Task description |
Starting with the line that contains "You are a computer-use agent. Image" and going on through the line that contains "tap(168, 318)", copy out the items again, requests included. Multiply each coordinate in the answers by 1.85 and round it to a whole number, with halves rounded up. Leave the numbers in the requests unchanged.
━━━━━━
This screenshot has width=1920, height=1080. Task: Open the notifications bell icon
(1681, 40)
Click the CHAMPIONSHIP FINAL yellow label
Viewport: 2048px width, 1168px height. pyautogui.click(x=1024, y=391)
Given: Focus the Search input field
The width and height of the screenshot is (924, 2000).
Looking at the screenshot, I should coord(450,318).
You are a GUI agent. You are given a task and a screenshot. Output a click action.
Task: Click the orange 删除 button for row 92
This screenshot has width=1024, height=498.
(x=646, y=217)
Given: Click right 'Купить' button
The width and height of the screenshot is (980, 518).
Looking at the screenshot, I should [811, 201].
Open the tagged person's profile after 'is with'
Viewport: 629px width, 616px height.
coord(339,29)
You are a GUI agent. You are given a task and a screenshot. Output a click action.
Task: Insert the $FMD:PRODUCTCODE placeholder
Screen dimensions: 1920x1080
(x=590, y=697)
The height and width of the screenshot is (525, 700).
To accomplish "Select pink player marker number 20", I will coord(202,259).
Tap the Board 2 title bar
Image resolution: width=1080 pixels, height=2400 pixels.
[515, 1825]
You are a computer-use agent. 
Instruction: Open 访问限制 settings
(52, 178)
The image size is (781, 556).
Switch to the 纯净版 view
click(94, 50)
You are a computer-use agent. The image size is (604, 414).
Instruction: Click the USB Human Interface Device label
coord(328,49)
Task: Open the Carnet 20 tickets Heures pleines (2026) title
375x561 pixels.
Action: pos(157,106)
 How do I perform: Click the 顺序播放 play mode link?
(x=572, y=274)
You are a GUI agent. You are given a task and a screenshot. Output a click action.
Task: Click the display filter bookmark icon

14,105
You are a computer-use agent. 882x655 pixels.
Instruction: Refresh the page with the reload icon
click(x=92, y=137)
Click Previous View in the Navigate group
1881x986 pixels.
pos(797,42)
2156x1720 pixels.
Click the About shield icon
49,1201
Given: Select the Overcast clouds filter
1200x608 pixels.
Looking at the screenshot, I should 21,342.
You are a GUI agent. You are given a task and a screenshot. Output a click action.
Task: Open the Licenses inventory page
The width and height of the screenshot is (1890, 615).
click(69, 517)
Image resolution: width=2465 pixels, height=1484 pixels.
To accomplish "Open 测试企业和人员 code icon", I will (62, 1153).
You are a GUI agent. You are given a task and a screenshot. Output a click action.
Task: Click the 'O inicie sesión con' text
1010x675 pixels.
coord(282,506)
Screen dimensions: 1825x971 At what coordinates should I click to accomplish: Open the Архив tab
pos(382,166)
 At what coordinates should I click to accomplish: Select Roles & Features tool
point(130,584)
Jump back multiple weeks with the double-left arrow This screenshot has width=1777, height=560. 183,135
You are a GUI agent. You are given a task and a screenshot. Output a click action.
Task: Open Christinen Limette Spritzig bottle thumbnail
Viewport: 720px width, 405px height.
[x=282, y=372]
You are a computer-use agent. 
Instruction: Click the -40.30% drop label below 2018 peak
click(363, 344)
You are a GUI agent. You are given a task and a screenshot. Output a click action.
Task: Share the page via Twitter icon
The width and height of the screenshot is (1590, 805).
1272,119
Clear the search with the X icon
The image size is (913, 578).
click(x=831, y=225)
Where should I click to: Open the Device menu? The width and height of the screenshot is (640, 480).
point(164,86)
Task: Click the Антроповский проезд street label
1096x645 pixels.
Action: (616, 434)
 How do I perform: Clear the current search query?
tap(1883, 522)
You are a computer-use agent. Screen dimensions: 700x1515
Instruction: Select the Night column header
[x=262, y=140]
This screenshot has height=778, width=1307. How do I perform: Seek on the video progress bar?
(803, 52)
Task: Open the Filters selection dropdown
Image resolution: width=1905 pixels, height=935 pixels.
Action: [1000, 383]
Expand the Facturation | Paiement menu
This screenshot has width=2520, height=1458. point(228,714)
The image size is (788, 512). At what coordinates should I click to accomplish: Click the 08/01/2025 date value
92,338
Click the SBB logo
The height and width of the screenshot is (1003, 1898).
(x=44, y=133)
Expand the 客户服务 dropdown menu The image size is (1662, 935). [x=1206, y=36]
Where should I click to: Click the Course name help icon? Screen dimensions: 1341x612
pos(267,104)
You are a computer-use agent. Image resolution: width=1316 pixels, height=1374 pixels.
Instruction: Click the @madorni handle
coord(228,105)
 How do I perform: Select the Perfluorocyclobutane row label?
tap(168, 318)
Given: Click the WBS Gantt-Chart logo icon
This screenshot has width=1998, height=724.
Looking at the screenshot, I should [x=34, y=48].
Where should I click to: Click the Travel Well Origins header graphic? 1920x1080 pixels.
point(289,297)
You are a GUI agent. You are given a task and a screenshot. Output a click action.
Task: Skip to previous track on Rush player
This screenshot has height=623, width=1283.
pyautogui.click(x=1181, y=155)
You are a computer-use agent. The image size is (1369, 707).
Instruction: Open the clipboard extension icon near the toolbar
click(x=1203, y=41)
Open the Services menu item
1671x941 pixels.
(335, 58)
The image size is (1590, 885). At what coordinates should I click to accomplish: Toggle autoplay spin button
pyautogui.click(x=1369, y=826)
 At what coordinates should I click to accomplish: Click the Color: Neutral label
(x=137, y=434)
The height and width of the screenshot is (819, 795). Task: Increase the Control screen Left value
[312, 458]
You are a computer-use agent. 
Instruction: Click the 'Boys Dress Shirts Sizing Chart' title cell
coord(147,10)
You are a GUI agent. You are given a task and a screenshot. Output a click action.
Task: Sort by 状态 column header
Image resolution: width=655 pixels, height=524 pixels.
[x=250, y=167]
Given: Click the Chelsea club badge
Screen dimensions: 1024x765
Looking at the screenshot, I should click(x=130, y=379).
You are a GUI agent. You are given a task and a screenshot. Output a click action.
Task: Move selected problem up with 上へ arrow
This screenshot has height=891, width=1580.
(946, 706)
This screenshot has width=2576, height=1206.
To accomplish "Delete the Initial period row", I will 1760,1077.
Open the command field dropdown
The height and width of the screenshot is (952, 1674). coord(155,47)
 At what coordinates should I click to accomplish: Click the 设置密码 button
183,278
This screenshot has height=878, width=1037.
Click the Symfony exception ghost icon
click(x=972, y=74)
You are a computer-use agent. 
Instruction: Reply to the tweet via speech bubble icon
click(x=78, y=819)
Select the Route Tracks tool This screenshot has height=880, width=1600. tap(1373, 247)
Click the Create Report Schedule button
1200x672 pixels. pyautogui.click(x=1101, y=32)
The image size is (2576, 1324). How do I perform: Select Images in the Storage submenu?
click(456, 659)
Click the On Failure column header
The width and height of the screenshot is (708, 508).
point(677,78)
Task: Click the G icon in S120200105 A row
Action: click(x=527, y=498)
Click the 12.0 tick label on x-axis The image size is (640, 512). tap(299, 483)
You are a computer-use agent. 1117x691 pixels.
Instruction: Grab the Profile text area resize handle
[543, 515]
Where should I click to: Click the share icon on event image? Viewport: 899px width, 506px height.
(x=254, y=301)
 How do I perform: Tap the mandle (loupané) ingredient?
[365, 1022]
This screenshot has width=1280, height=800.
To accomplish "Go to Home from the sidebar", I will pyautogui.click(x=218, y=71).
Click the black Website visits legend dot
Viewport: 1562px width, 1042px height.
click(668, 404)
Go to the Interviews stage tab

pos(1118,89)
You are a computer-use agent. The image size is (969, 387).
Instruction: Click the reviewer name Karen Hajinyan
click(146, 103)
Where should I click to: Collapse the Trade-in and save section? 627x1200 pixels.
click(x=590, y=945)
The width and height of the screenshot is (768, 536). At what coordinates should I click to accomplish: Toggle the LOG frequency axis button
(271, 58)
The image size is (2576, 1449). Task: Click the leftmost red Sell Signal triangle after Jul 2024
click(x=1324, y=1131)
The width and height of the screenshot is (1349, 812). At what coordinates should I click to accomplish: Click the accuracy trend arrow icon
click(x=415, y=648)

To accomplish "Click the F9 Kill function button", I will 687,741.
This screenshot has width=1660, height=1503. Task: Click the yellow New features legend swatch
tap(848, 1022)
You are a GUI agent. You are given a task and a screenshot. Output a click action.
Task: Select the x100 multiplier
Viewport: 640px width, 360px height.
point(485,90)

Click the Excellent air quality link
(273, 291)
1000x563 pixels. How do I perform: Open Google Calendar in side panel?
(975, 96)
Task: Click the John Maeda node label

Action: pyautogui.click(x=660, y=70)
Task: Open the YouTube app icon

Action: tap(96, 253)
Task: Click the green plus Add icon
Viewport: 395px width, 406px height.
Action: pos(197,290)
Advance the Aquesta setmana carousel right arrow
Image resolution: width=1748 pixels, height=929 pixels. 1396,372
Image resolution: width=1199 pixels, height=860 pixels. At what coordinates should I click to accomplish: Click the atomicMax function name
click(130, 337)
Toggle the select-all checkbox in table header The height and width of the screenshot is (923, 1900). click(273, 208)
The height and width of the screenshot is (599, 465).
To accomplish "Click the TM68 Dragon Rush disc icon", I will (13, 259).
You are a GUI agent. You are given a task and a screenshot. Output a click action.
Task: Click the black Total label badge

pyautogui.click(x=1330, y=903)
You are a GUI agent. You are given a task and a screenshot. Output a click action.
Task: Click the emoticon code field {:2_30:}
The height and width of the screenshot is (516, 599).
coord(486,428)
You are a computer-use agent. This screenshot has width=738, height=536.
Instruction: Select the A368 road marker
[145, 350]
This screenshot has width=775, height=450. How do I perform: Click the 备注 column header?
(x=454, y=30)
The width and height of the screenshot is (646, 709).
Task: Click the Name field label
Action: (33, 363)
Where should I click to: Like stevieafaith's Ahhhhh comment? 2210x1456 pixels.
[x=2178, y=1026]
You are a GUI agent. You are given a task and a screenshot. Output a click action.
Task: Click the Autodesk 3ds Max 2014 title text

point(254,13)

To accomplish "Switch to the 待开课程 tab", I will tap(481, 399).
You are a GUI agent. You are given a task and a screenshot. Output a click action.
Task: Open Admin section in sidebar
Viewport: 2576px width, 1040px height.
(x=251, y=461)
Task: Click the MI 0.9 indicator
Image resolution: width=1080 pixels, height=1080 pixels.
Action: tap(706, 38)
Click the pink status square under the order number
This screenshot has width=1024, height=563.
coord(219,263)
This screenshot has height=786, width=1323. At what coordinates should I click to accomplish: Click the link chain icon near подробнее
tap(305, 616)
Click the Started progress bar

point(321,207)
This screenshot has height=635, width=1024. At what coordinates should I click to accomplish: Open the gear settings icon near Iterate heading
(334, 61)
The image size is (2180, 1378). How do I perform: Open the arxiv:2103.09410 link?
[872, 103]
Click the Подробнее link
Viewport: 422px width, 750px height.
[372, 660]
━━━━━━
Result of this exercise |
You are a computer-use agent. Image resolution: width=1316 pixels, height=1374 pixels.
Instruction: Click the @madorni handle
coord(422,194)
 How do I perform: Select the Perfluorocyclobutane row label?
tap(311, 588)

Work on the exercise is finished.